Closed chenzhenbupt closed 3 months ago
Thanks @chenzhenbupt , do you mind create an example python case in qwen 1.5 8b that reproduces the issue? Including how you run the baseline and how you run through the MLC API
it would be helpful to check if it is due to chat template or other settings.
Thanks @chenzhenbupt , do you mind create an example python case in qwen 1.5 8b that reproduces the issue? Including how you run the baseline and how you run through the MLC API
it would be helpful to check if it is due to chat template or other settings.
Thanks for your reply, the inference code is:
def main():
# Create engine
model = "./mlc-llm/qwen1.5_1.8b_intent_model_mlc_q0f32/"
engine = MLCEngine(model)
label2id = {'天气': 0, '视频': 1, '美食': 2, '景点'}
labels = ['天气', '视频', '美食']
predicts = []
gts = []
for line in open('./Qwen1.5/qwen_test_intent.jsonl', 'r'):
try:
line = line.strip()
chats = json.loads(line)
query = chats['messages'][0]['content']
gt = chats['messages'][1]['content']
# Run chat completion in OpenAI API.
resp = engine.chat.completions.create(messages=[{'role': 'system', 'content': '你是一个智能助手。'}, chats['messages'][0]], model=model, stream=False)

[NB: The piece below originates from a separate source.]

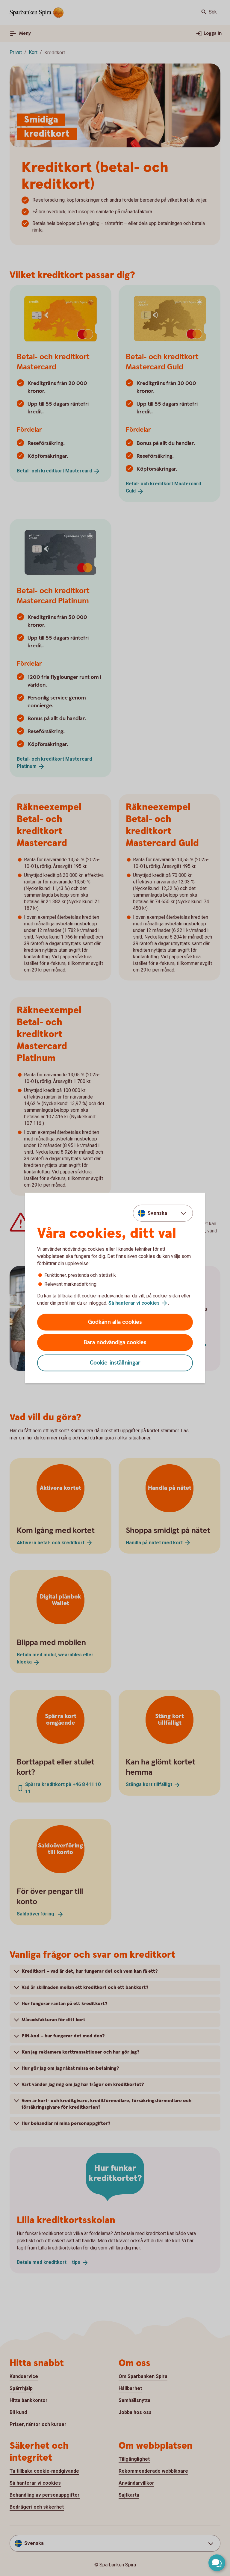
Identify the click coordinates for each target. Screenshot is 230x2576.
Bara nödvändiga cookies (115, 1342)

resp = resp.choices[0].message.content
gts.append(label2id[gt])
predicts.append(label2id[resp])
except KeyboardInterrupt:
print('[WARNING] Generation interrupted')
continue
cm = confusion_matrix(gts, predicts)
print(cm)
conf_matrix = pd.DataFrame(cm)
# 2.计算accuracy
print('accuracy_score', accuracy_score(gts, predicts))
print('Micro precision', precision_score(gts, predicts, average='micro'))
print('Micro recall', recall_score(gts, predicts, average='micro'))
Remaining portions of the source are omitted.